Task to complete> Output, word for word, every line from the line with "Given: Go to 右键菜单设置 section" through the final line of the data below.

Data records Block Start

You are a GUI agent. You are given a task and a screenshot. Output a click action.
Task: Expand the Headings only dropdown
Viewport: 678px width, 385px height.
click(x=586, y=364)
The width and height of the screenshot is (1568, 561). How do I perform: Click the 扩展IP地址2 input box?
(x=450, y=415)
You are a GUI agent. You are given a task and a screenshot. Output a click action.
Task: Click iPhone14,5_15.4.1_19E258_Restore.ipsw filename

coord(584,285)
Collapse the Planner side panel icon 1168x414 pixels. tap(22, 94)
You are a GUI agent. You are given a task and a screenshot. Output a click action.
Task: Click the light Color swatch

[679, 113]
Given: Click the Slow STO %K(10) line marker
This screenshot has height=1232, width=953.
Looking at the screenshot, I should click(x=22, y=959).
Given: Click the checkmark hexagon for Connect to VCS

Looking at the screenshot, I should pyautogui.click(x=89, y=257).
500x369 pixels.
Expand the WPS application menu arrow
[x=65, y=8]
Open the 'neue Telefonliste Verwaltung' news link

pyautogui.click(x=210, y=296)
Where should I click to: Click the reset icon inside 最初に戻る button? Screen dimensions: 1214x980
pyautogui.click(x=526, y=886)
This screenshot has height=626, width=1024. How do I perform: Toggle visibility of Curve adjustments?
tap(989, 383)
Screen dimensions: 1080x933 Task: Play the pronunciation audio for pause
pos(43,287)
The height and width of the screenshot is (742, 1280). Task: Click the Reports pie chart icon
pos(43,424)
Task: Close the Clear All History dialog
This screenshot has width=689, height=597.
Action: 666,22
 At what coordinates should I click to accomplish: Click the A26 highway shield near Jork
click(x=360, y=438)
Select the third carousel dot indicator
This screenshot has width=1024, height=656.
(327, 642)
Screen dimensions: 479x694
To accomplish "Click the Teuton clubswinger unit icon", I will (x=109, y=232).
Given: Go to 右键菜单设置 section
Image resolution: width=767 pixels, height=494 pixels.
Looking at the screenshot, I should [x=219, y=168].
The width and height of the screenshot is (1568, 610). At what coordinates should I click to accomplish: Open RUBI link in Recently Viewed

Data records Block End

Completed task>
Given: Go to 右键菜单设置 section
Image resolution: width=767 pixels, height=494 pixels.
Looking at the screenshot, I should [x=219, y=168].
The width and height of the screenshot is (1568, 610). At what coordinates should I click to accomplish: Open RUBI link in Recently Viewed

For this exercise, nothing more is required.